Enfin, ils ont un moyen simple de faire une égalité de misère. Un antisémite et socialiste millionnaire, M. de Morès, l’a déjà proposé. Il suffit de répartir la fortune de la France entre tous ses habitants, à tant par tête : La fortune mobilière de la France est évaluée à 80 milliards : on pourrait commencer par là. Cela ferait 2.000 francs par tête, à la condition que les cours d’aujourd’hui voulussent bien se maintenir et ne pas s’effondrer dans le cataclysme, que provoquerait cette banqueroute : car une grande quantité de ces titres ne sont que des créances qui sont une fortune pour ceux qui les possèdent, mais n’ajoutent pas à la fortune du pays : tels sont les titres de la dette publique, les obligations de chemins de fer, les 3 milliards d’obligations du Crédit foncier, les 2 milliards et demi d’obligations sur les villes et les départements ! Ce serait un beau spectacle que celui de cette liquidation sociale !

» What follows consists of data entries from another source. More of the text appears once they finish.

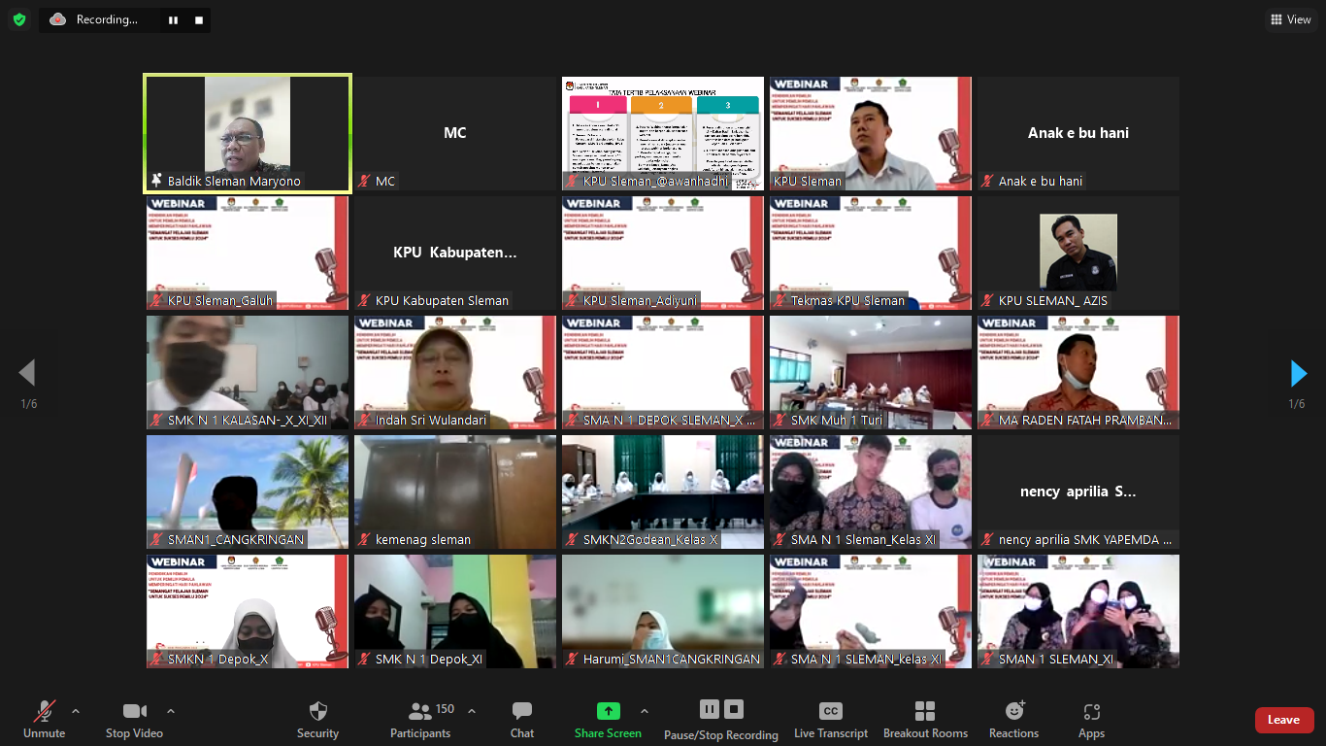Enable Live Transcript captions
Screen dimensions: 1326x746
click(x=830, y=712)
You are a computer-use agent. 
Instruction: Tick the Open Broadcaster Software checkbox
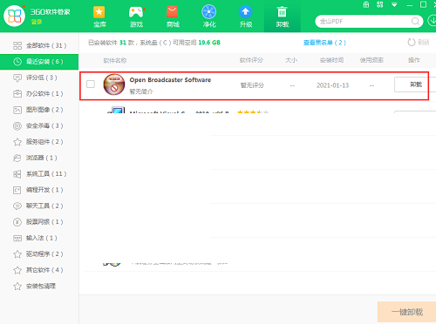91,84
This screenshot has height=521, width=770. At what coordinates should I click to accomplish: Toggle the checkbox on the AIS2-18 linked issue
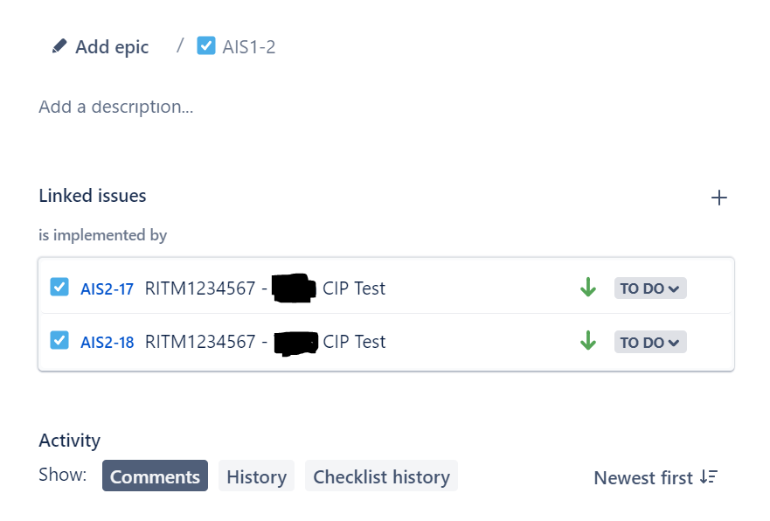[x=59, y=340]
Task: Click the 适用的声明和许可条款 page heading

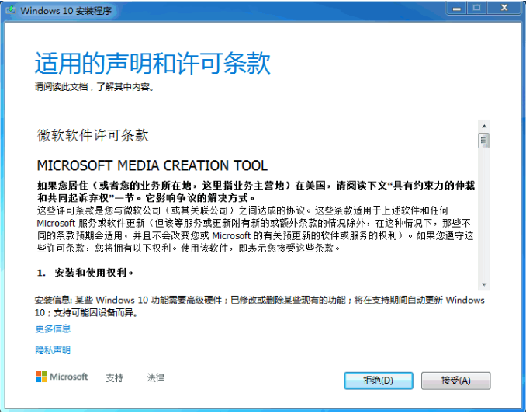Action: coord(152,64)
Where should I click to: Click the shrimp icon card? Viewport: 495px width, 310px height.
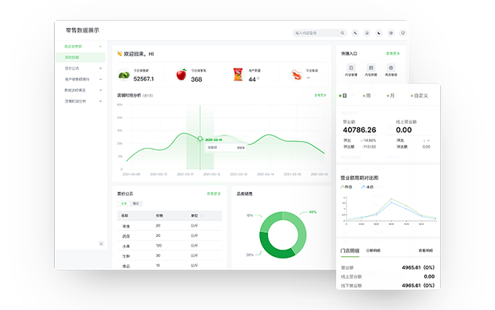click(296, 75)
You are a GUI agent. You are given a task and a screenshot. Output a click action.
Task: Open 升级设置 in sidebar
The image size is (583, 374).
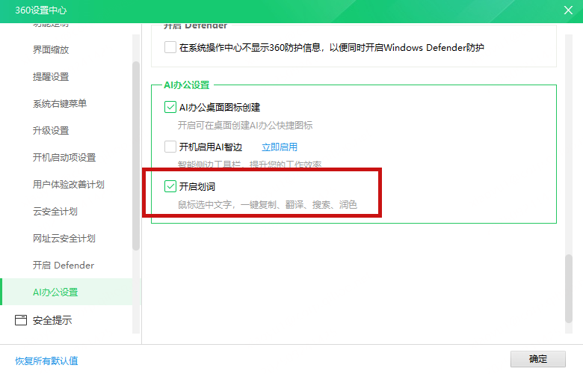point(51,131)
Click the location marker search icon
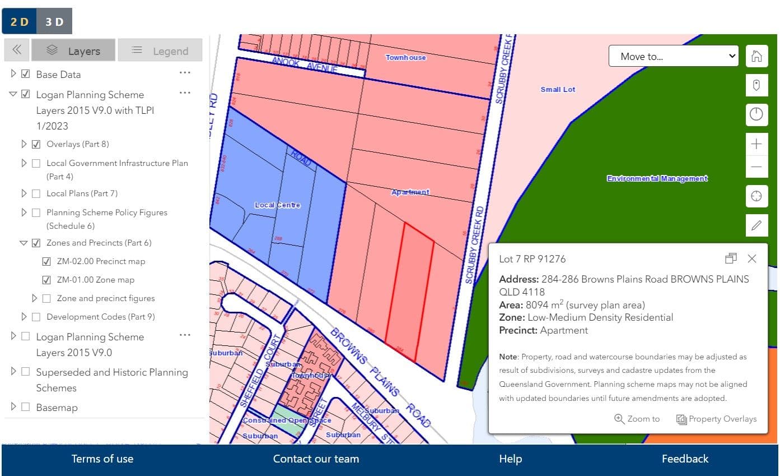 pos(756,85)
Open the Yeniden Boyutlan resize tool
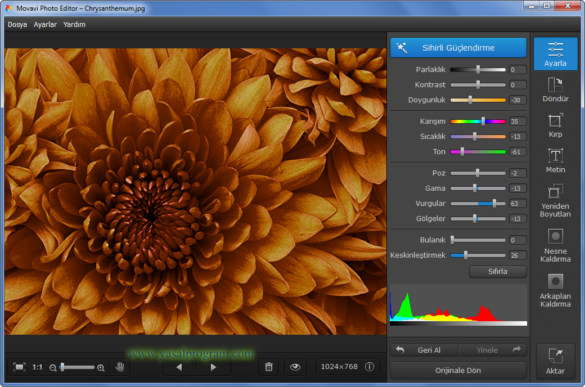The image size is (585, 387). 555,200
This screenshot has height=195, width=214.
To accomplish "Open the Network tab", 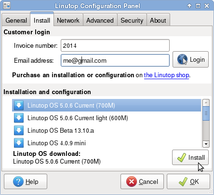I will pyautogui.click(x=68, y=20).
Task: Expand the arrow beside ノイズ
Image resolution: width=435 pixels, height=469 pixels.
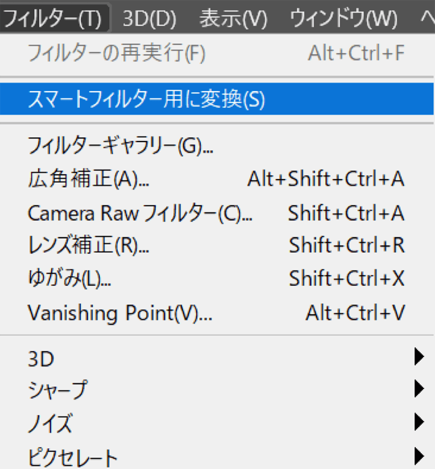Action: [x=420, y=422]

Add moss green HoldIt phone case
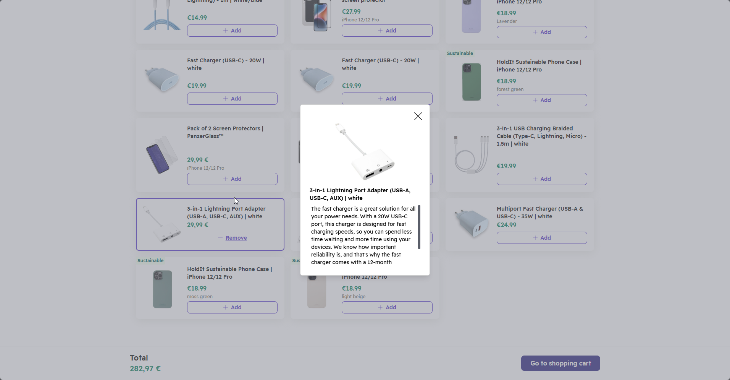click(x=232, y=307)
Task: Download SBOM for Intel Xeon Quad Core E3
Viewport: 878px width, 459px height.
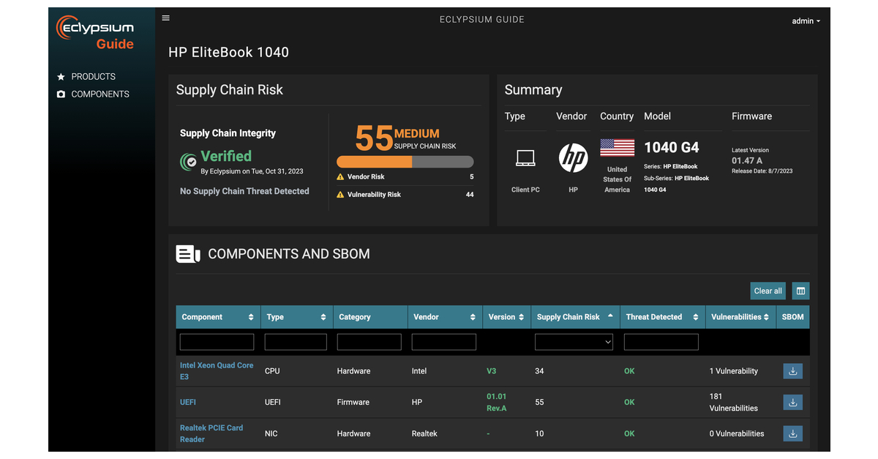Action: tap(792, 371)
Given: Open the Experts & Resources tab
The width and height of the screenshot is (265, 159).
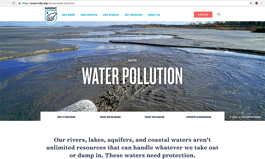Looking at the screenshot, I should tap(199, 117).
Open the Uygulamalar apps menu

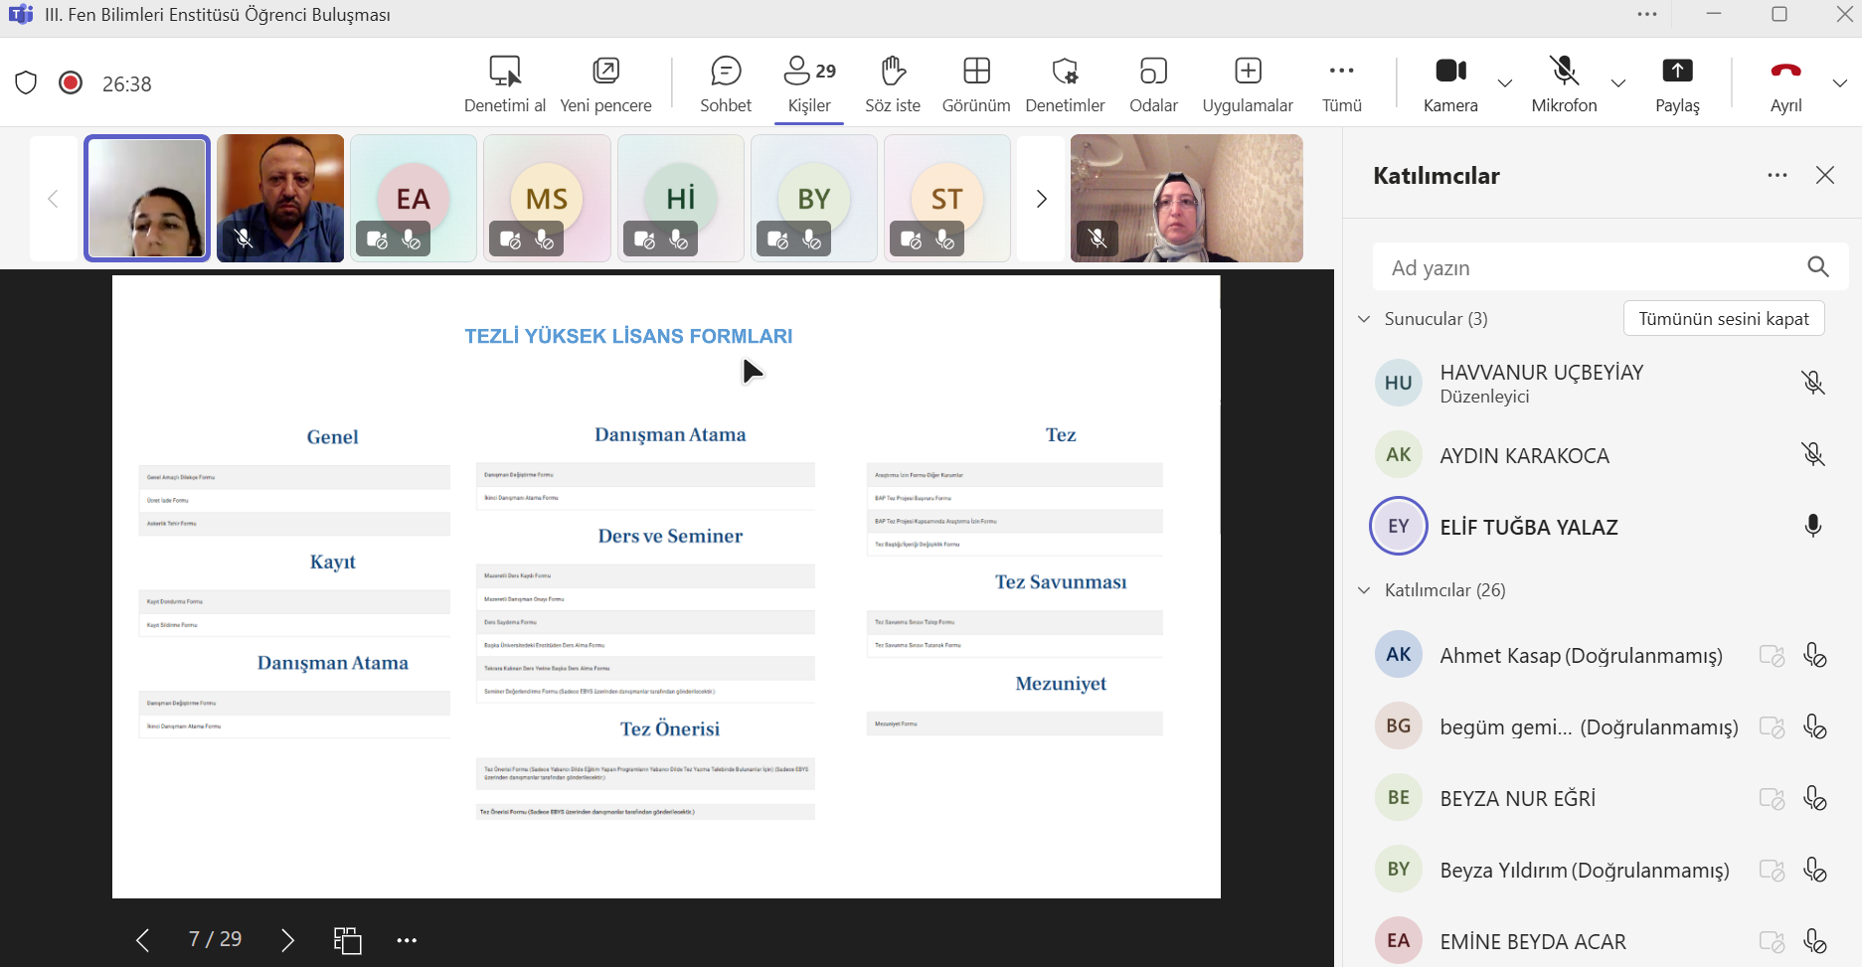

Mais ceux qui, en l’attendant, pour amuser le tapis, pour flatter des passions, pour se faire suivre des impatients en leur jetant comme un os à ronger la Haute Banque, qui offrent comme programme immédiat la confiscation, avec ou sans compensation, des chemins de fer, des mines, des grandes sociétés, l’organisation d’une banque d’État, ne se doutent pas, dans leur ignorances dédaigneuse des chiffres que nous venons de citer, des perturbations et des inquiétudes qu’ils jettent dans l’opinion. Quand M. Constans a dit à Toulouse : — « Il faut rassurer les intérêts », ce mot a eu un profond retentissement dans tout le pays, parce qu’en dépit des affirmations des socialistes, malgré la loi d’airain des salaires, et autres spectres redoutables, la grande majorité des familles, en France, possède qui un morceau de terre, qui un livret de caisse d’épargne, qui une obligation de la ville de Paris, du Crédit foncier ou de chemin de fer ; et elles trouvent sinistres les plaisanteries et les menaces dont leur petit avoir est l’objet.